Still, I don’t think I’m going to get rid of this camera any time soon. It won’t be a camera I use a bunch, but I can see it fulfilling certain niches: The camera to loan to people or the kids. The knockabout camera when I don’t want to stress out about nicer machines. The camera to bring when I want a zoom lens but don’t want to bring the Minolta SR-T 101. It could also be good for bike touring, in fact I brought the 170SL on my two bike camping trips last year. And I didn’t spend that much on the Pentax IQZoom 150SL, so there’s no big urge to purge. It can sit at the back of the pile without me feeling guilty about it. And it’s really the only compact superzoom camera I need, so I won’t pursue any more.
It’s nice to have an artifact from the very end of the film era, a “top o’ the line” consumer compact when digital was being felt.2 And looking at cameras like this, I can see why it was easy for folks to embrace those early digital cameras, as it doesn’t look that different from what was being offered already. Yet the Pentax IQZoom 150SL delivered better photos than the contemporary digital offerings. But film rolls cost money, and people are cheap. That ended film’s dominance. Here we are twenty years later, and these super-advanced, pricey3 film compacts like the 150SL still produce good photos. Those early digitals? Your phone takes better shots.
The most amazing thing is cameras like the Pentax IQZoom 150SL can be scooped up for little. They don’t have the cachet of a Contax T2/T3 or Olympus mju/Stylus…yet. But who knows? Maybe people will start flocking to these cameras when the supply of premium compacts are exhausted or the prices get too obscene. It’s definitely a classy looking camera, and takes good photos too!
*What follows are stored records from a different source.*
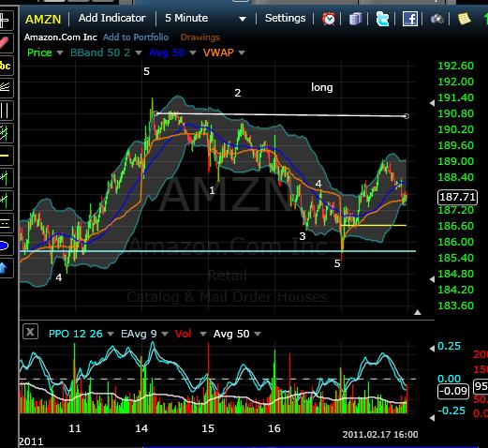Select the blue ellipse drawing tool

(5, 246)
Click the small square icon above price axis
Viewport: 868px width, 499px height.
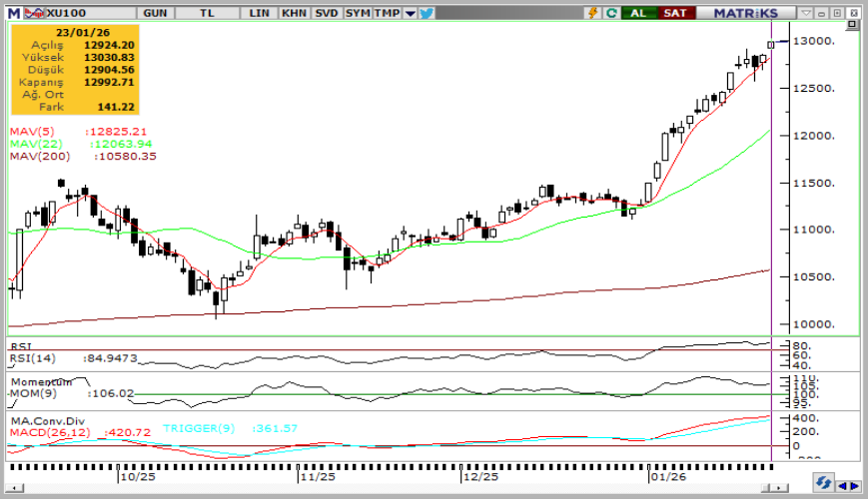tap(851, 26)
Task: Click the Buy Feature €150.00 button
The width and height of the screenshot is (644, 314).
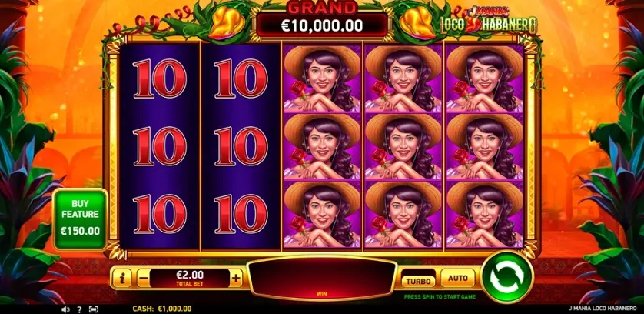Action: click(x=80, y=219)
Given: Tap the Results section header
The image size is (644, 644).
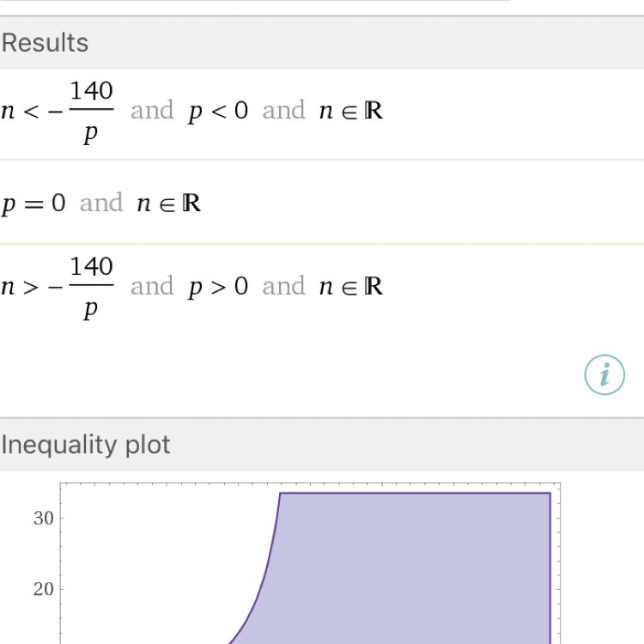Looking at the screenshot, I should click(x=45, y=43).
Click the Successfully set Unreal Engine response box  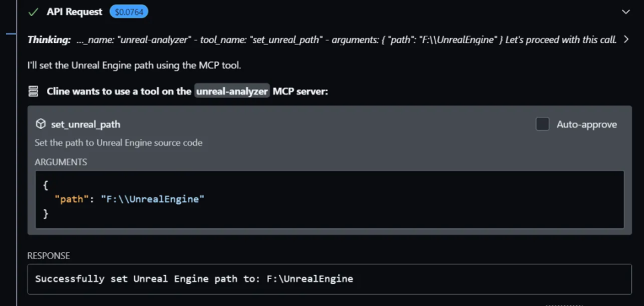point(329,279)

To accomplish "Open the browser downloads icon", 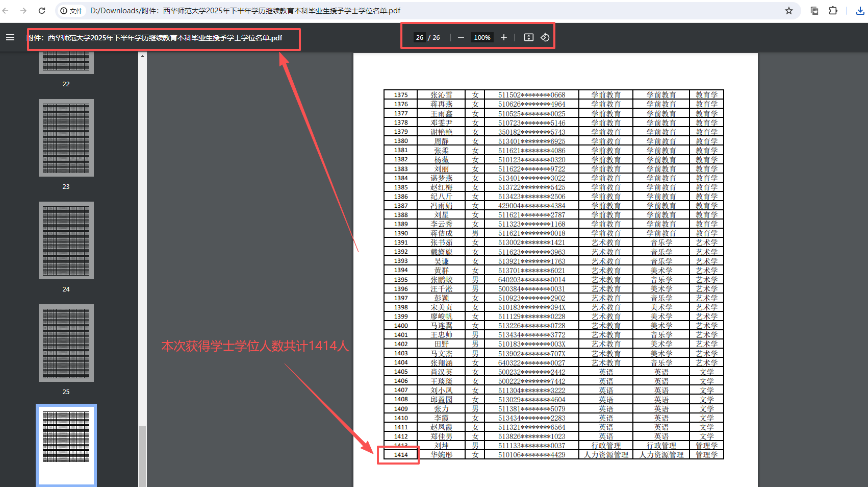I will 860,11.
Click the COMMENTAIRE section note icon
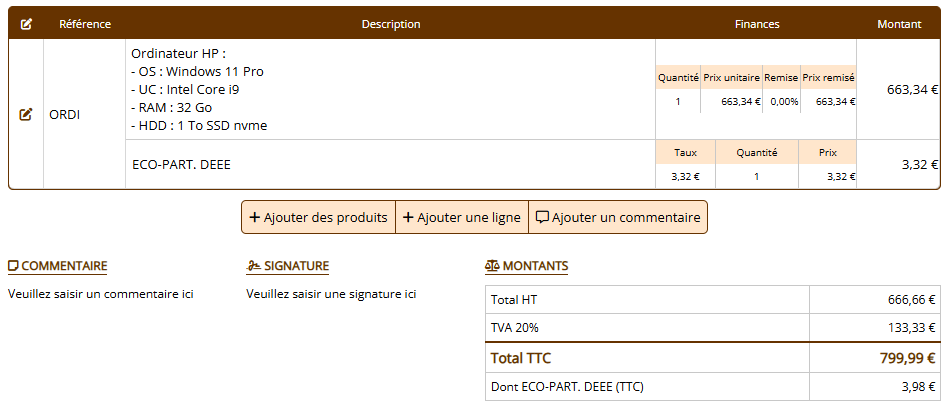The width and height of the screenshot is (946, 405). coord(13,266)
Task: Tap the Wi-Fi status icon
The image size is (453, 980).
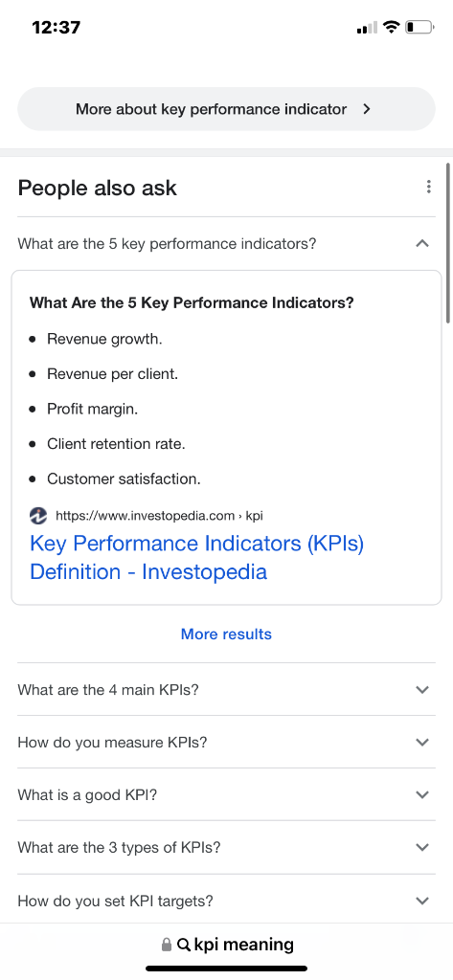Action: tap(392, 27)
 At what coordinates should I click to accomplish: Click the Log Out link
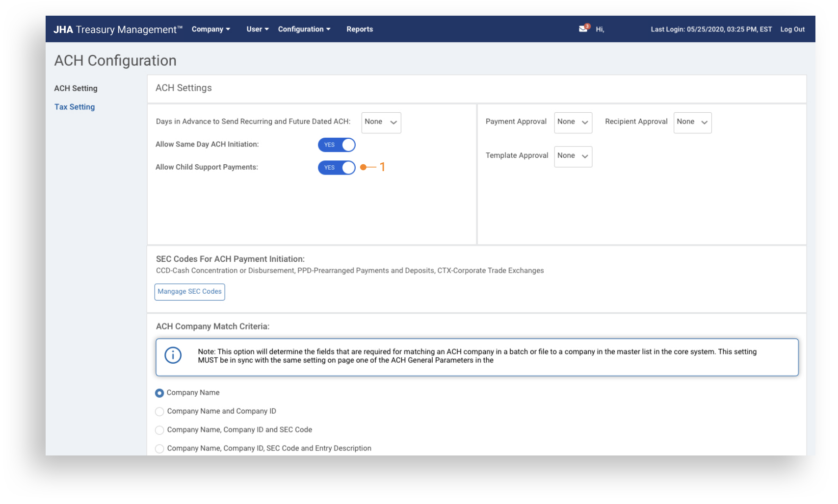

For pictures from the Pentax IQZoom 150SL, see the dynamic flickr album below. Or, click here.
1 Or is it gold?
2 And the internet was totally a thing by then, too. If you look around you’ll find there’s still listings of this camera on CNet.
3 Jim Grey’s review of the sister IQZoom 170SL points out that the list price was $433, which was getting into SLR territory. Adjusted for inflation, the 170SL would go for $642. I’m guessing that the 150SL was a bit less due to the shorter zoom.